Beyond the time it takes to transfer and apply the funds there is going to be some more time on the back end to actually receive any dividends. Specifically it will take a new investor 60 days to start receiving dividend due to National Automated Clearinghouse Association (NACHA) regulations.
Additionally many dividends were suspended due to the COVID-19 pandemic. I do not think this is unreasonable due to the uncertainty surrounding the state of the economy. I am invested with more than one of these companies and they also have withheld dividends during this time.
It should be no surprise that the fund managers are going to take care of the debt service obligations first. If you are investing in these types of deals it is very important to understand how things will work in times like these. There are also likely some requirements in regards to the amount of cash reserves they are required to have on hand and the safe bet would have been to ensure that there was a large enough buffer to service the debt.
These deals are leveraged
Another common theme was concern about the amount of debt held on many of these projects.
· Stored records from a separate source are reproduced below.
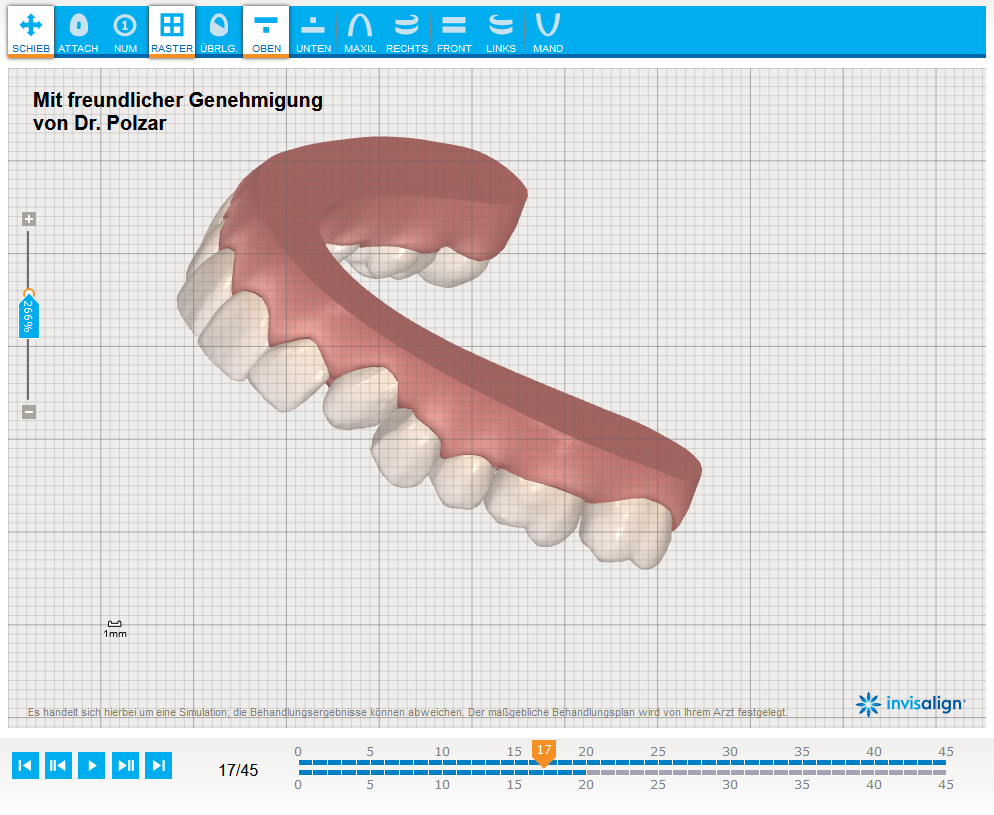The width and height of the screenshot is (994, 815).
Task: Switch to MAXIL maxillary view
Action: (x=360, y=31)
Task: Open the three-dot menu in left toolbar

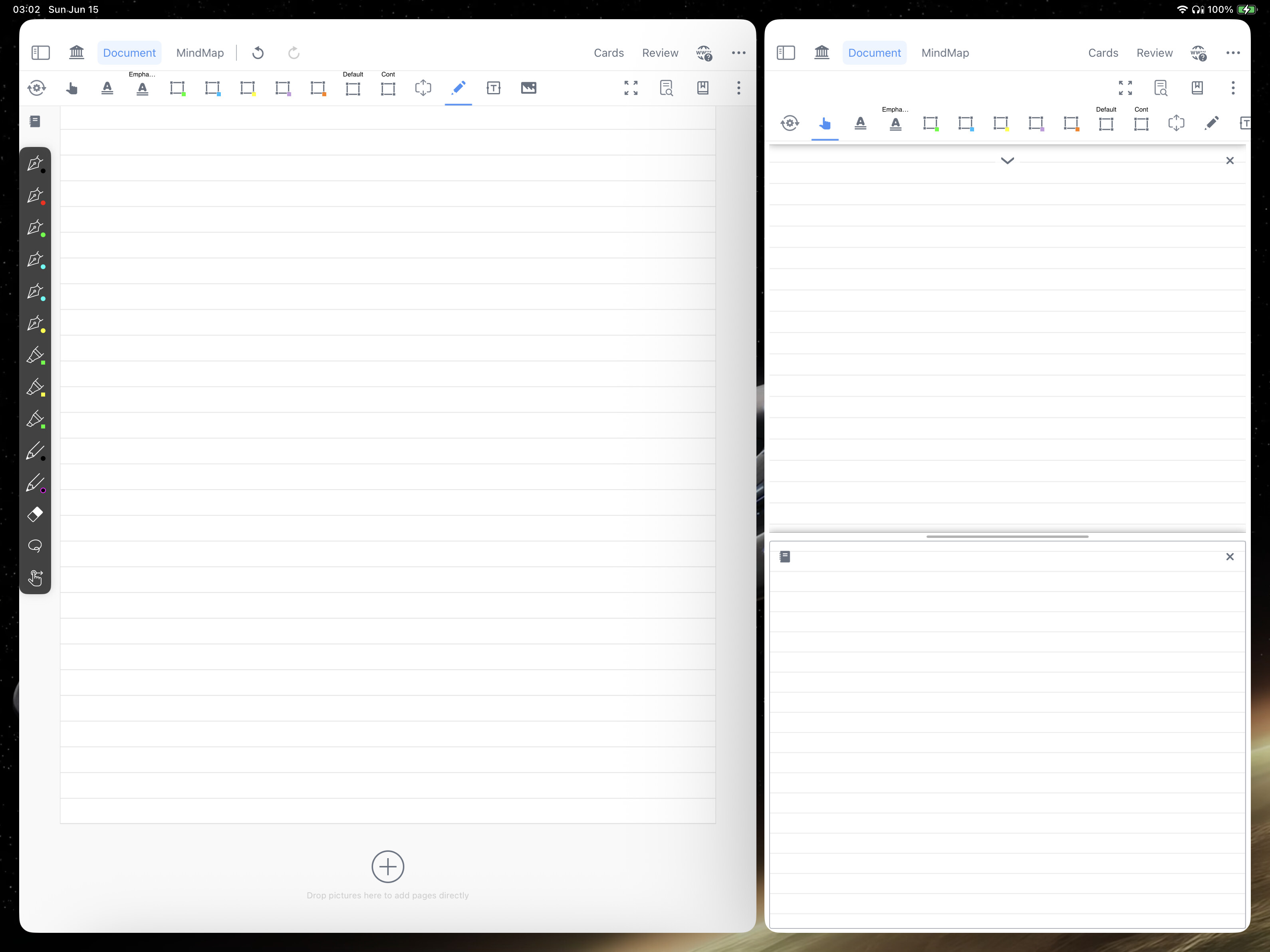Action: pyautogui.click(x=738, y=88)
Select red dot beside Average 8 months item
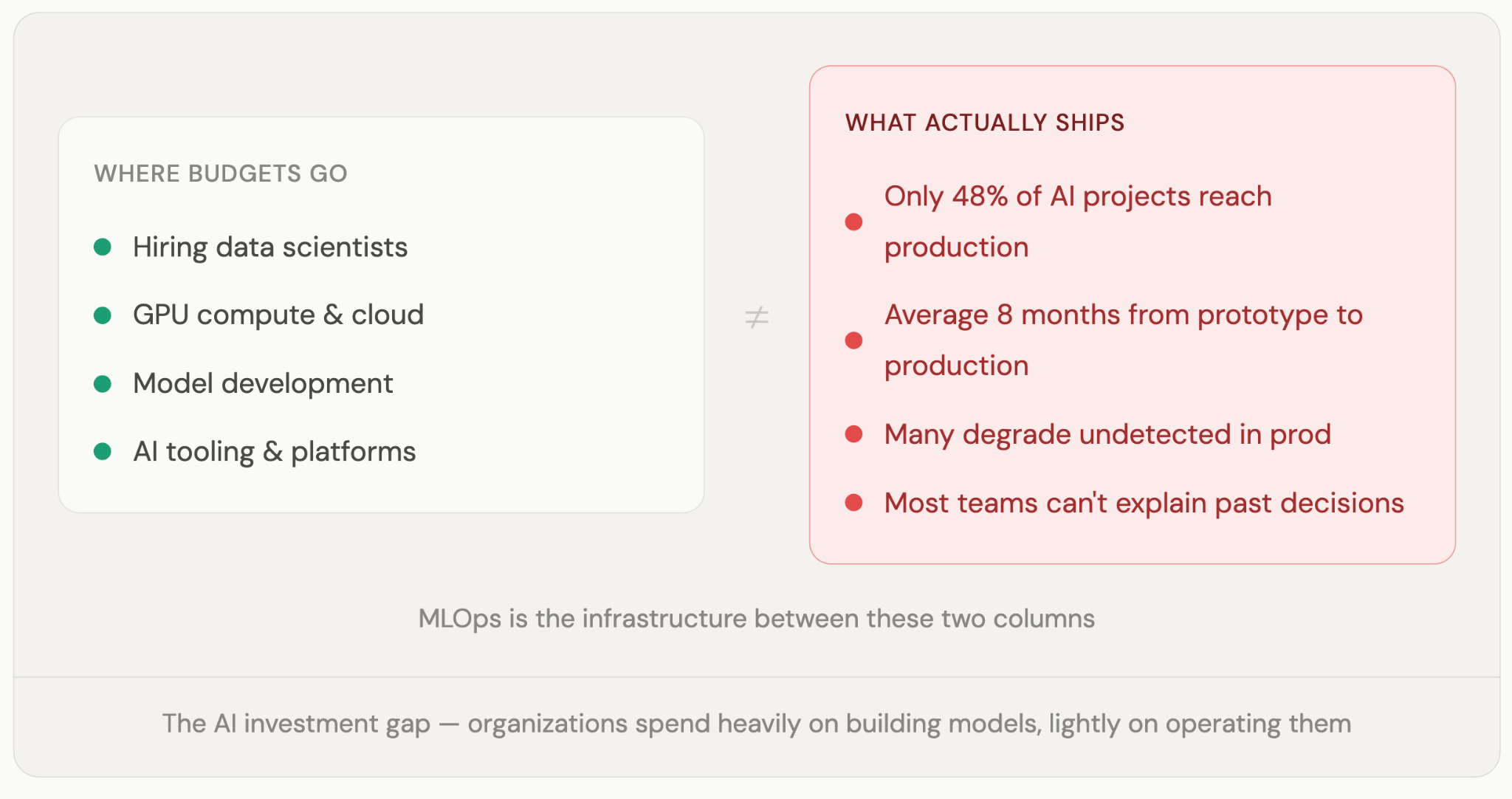 [853, 340]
Something to understand about these deals is the way they are structured. To summarize it as quickly as possible, it goes something like this.
1. Buy an older property in a great location that may have a lower than average occupancy.
2. Increase the property value by making it look nicer, making upgrades or renovations, and add some amenities.
3. When the property is nicer and has better management the rents and occupancy are likely to go up.
Often times these deals are financed on an interest only loan. This gives investors more cash flow and when the term of the loan is up it can either be sold or refinanced. Sales prices are often tied to how well the property is performing, better performing real estate commands a higher price. This is a common strategy and it should not surprise anybody that Cardone Capital uses this strategy as well.
Before investing with one of these companies know what the policies are and know what your expected return will be. I am (so far) happy with my choice to invest with Cardone Capital as they have been the first ones to start paying dividends again.
It can be very frustrating to open your banking website and not see the dividends in your account. Always diversify your portfolio in the event of a dividend being suspended or cut. One final thing to remember is that these are investments, the greater the return generally means greater the risk and it is even possible to lose money on these deals.